Please reproduce exactly, and only, the lines from the one with "Image resolution: width=630" through the last line of the listing below, both ends included, leaving out the pictures.

### Input data:
══════════

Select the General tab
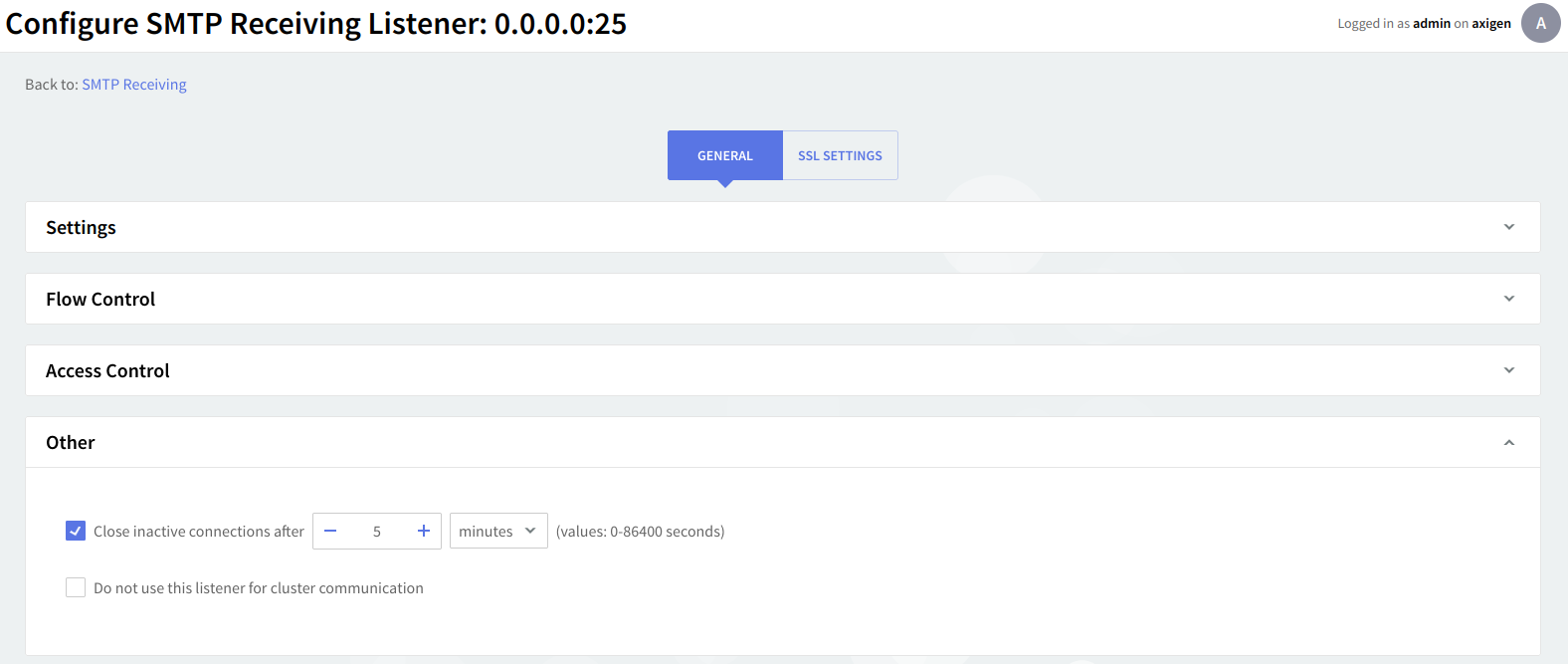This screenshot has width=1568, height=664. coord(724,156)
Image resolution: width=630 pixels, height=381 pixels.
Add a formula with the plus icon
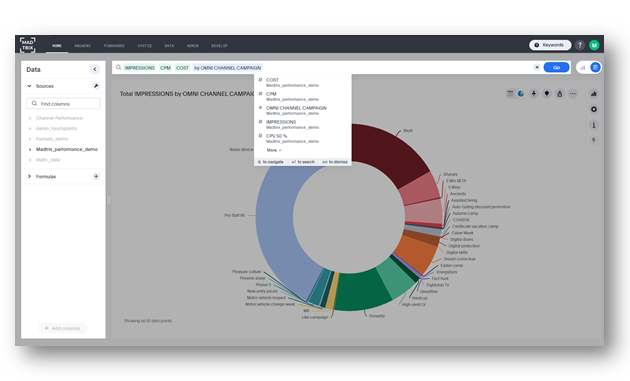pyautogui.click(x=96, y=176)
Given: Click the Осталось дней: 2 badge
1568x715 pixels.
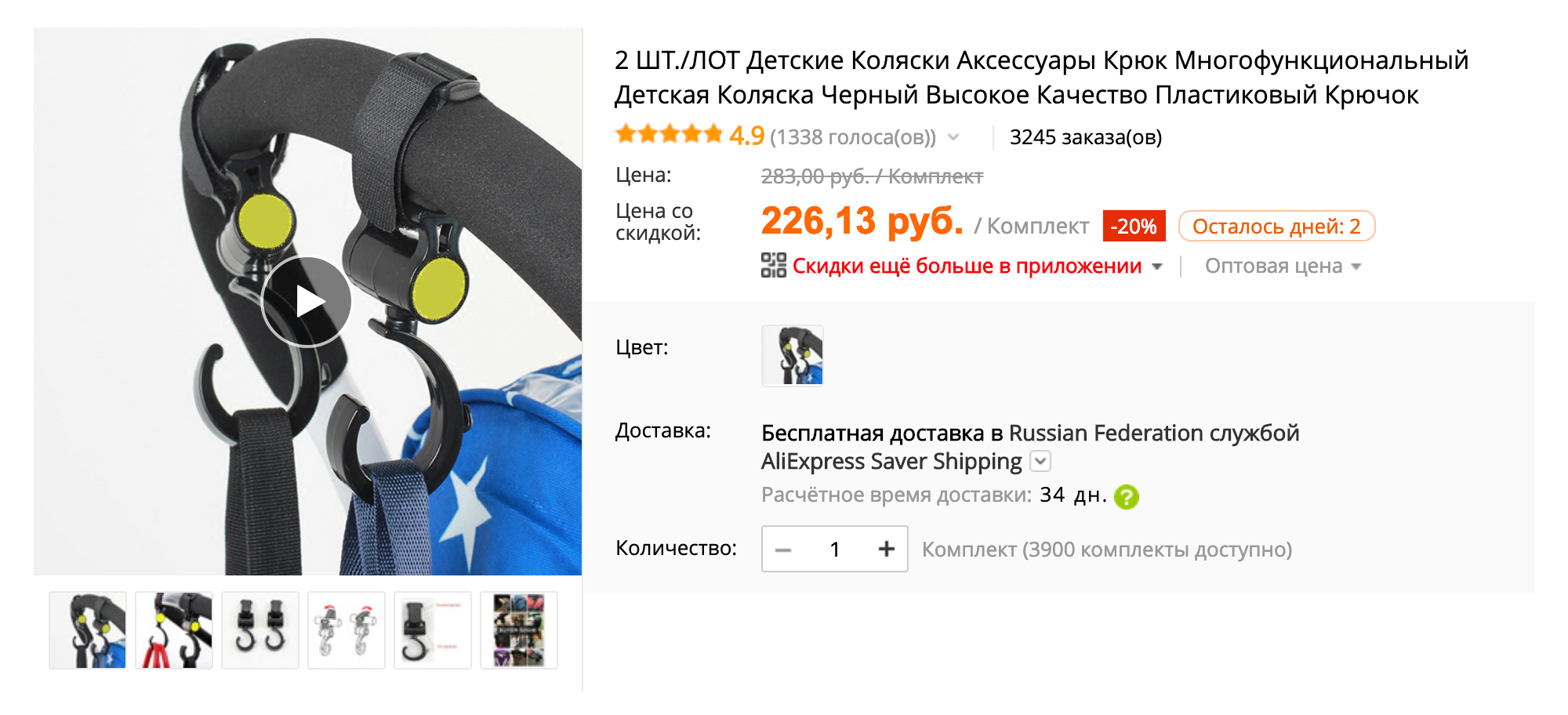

══════════

### Solution to this problem:
Image resolution: width=630 pixels, height=381 pixels.
Add a formula with the plus icon
pyautogui.click(x=96, y=176)
Given: Click the Осталось дней: 2 badge
1568x715 pixels.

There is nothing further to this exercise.